:: ENTRIES
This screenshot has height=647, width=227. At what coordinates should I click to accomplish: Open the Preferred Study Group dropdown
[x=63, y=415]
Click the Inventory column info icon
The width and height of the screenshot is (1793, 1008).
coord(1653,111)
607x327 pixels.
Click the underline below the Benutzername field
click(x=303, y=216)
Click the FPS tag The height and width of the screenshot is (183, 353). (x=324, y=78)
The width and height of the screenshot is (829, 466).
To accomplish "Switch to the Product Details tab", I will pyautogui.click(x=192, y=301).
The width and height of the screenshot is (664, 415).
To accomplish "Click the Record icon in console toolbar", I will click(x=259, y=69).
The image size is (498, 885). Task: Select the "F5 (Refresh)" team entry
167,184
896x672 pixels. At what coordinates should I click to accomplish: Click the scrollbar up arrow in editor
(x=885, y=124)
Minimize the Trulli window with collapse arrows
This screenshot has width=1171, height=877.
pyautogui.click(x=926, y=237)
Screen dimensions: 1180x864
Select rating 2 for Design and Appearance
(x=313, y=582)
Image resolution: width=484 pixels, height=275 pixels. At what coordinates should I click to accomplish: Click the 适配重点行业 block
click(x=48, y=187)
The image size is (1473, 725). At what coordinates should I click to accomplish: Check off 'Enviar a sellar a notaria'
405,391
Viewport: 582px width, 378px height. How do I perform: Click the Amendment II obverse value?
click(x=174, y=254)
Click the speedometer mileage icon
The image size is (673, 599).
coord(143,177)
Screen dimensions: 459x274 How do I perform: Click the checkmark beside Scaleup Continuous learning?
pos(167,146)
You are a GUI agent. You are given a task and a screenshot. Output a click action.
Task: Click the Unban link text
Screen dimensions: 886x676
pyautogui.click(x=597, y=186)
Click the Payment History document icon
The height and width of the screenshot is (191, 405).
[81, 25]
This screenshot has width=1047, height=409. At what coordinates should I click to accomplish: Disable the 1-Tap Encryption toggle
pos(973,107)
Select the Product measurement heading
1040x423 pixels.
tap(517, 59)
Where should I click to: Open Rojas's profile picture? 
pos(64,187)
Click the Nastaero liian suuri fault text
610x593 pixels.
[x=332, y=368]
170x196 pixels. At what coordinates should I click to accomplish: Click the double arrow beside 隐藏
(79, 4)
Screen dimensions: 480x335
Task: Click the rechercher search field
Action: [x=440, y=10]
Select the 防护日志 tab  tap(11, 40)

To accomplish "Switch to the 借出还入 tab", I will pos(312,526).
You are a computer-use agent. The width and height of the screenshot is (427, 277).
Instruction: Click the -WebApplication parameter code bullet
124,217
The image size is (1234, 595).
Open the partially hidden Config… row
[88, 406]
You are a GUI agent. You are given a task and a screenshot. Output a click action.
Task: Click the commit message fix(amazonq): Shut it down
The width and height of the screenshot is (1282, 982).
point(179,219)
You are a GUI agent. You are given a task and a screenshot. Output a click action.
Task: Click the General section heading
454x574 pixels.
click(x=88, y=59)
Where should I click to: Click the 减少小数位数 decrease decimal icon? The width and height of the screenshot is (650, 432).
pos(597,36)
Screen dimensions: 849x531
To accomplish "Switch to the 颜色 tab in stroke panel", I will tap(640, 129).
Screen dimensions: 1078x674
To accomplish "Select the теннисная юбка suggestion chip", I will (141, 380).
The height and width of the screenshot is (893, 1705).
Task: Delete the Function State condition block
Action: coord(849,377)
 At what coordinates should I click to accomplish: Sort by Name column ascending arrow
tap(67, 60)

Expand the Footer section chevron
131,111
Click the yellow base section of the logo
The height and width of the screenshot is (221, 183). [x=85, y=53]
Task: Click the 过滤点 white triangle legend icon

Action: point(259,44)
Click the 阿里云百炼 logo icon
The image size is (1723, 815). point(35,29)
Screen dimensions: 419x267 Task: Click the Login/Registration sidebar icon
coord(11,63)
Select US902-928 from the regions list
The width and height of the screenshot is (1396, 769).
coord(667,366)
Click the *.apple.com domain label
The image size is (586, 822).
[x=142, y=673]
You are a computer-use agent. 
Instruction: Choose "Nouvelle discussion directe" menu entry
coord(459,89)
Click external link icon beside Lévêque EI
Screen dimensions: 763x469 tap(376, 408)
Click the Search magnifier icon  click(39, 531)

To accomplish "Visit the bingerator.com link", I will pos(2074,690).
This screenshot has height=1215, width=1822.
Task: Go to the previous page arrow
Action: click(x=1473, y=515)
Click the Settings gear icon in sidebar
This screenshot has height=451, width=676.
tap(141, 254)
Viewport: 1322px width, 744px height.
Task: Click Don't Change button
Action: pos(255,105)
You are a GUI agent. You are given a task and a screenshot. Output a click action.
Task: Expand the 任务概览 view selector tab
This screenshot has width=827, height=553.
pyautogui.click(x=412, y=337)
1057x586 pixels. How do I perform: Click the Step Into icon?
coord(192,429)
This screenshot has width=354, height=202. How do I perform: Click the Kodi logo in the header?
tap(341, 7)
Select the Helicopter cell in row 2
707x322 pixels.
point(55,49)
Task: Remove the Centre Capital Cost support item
::::
# PROBLEM REQUIREMENTS
How many lines in the entries above contain the string "Expand"? Case counts. Give only the number.

# ANSWER FOR THIS EXERCISE
2